Match on the string "computer" in the entries below and return every matching line.

● ● ● ● ●

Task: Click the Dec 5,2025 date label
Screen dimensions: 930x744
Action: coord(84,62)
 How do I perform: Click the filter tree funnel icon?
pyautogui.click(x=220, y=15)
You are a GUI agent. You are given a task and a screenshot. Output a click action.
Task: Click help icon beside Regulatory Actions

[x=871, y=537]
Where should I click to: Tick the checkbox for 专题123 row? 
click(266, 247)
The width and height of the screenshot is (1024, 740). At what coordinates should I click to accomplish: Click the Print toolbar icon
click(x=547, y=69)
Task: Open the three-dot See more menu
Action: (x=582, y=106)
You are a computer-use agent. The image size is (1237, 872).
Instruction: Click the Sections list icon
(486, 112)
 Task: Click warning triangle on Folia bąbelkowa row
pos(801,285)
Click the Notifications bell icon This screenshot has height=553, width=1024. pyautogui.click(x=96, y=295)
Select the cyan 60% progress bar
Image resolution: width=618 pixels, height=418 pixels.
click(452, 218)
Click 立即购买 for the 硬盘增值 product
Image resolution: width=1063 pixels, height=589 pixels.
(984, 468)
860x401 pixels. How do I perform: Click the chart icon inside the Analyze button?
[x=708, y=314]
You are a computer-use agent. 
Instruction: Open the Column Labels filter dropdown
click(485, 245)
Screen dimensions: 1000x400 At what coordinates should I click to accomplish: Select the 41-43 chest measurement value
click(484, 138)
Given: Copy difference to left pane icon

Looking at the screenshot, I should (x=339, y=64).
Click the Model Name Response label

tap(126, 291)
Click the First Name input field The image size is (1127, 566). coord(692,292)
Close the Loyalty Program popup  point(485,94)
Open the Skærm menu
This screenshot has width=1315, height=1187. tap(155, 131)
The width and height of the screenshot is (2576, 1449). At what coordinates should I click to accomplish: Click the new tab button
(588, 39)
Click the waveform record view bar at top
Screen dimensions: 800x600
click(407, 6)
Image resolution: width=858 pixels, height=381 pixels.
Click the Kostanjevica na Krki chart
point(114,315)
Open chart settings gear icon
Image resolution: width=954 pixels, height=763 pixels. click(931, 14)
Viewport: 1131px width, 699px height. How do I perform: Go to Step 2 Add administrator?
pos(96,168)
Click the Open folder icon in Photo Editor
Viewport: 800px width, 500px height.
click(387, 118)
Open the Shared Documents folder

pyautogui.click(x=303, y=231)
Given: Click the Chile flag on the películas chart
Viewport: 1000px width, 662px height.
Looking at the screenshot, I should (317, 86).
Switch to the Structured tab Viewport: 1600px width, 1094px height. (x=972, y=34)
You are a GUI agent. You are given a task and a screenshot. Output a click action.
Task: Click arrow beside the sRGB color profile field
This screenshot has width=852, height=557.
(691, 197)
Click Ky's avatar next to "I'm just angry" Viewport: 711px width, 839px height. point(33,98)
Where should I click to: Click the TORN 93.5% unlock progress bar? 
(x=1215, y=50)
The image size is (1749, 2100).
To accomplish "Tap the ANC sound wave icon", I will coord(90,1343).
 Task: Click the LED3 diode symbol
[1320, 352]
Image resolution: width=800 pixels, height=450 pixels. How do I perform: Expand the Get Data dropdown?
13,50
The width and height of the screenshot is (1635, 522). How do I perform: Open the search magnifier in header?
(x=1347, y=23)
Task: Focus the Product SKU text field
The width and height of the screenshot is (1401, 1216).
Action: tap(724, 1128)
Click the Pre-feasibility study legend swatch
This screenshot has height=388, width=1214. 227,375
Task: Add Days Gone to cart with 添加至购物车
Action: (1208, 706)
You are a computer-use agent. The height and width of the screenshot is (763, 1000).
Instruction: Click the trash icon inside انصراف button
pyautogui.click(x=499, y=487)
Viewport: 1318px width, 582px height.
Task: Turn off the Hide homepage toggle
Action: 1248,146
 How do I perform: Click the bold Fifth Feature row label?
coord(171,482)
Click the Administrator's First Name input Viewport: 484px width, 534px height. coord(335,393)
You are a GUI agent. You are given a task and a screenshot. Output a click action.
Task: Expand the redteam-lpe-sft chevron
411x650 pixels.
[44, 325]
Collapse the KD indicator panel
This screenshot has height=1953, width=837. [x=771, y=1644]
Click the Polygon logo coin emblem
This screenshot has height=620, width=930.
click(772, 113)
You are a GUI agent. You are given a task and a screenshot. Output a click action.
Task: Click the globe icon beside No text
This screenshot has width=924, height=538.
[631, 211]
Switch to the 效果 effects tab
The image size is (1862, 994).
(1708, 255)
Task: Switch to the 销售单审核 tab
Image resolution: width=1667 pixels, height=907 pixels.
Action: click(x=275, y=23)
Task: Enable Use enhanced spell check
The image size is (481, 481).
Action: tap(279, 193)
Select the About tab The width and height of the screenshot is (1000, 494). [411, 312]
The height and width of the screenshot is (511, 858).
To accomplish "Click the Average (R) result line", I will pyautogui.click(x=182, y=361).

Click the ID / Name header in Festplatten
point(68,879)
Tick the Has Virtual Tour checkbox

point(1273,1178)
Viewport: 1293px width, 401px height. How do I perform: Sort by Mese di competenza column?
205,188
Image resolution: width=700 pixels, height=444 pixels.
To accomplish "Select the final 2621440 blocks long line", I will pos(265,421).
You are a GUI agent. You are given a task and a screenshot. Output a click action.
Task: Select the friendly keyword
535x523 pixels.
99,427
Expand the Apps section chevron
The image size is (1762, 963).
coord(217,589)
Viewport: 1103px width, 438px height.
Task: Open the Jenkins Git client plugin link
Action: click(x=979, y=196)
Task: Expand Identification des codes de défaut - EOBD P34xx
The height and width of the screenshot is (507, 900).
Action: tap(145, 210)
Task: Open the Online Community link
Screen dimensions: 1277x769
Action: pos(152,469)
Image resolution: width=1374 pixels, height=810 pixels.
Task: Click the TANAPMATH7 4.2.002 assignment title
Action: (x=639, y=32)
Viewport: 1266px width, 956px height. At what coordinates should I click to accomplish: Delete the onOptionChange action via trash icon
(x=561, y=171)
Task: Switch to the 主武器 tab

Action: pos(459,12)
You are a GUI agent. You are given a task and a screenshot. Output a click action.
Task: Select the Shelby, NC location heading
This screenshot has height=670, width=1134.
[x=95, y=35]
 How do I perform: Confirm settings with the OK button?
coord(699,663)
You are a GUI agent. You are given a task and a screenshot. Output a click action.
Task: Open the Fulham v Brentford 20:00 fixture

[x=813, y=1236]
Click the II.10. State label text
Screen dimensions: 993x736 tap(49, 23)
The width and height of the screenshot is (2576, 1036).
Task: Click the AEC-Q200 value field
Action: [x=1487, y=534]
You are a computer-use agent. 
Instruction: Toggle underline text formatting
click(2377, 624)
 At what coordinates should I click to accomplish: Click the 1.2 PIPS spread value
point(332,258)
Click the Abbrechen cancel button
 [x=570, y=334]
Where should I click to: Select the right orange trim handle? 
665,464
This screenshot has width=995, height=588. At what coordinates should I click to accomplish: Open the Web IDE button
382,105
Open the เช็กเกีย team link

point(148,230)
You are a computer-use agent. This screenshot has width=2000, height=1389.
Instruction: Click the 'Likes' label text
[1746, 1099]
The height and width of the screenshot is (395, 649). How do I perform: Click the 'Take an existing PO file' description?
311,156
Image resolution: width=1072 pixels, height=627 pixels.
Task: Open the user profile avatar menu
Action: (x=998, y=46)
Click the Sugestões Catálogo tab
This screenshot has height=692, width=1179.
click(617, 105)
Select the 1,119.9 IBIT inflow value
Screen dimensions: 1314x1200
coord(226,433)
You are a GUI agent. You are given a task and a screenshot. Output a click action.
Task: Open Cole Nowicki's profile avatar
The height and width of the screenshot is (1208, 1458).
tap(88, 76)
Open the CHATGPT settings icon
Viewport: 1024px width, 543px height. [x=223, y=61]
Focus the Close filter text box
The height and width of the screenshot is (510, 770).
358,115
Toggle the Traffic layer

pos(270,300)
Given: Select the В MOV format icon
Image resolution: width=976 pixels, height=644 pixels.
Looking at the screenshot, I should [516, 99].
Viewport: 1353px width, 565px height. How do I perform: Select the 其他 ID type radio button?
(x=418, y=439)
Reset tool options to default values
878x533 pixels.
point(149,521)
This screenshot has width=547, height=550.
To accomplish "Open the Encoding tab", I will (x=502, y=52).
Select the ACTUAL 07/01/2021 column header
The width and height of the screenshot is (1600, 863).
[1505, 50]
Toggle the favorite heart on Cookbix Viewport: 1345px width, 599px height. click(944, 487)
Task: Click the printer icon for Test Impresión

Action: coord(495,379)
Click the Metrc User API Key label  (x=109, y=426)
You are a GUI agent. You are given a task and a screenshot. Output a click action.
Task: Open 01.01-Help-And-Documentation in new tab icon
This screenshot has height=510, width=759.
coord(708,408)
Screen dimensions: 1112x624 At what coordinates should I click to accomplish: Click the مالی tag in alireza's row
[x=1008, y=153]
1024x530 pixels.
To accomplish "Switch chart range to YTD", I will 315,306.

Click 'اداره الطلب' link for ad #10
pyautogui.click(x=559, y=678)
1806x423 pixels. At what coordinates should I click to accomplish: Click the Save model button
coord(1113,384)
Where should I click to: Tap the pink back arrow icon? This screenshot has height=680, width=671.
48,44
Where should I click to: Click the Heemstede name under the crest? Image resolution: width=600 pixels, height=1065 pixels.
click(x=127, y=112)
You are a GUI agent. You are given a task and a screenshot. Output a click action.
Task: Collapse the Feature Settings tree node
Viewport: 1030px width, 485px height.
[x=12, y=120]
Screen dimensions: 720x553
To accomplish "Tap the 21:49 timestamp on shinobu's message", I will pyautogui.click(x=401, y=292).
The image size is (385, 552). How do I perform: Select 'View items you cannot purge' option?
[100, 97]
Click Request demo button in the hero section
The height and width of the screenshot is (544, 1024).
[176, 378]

● ● ● ● ●

Answer section
You are a computer-use agent. The image size is (1237, 872).
You are a computer-use agent. 
You are a computer-use agent. The height and width of the screenshot is (763, 1000).
You are a computer-use agent. 
You are a computer-use agent. This screenshot has width=2000, height=1389.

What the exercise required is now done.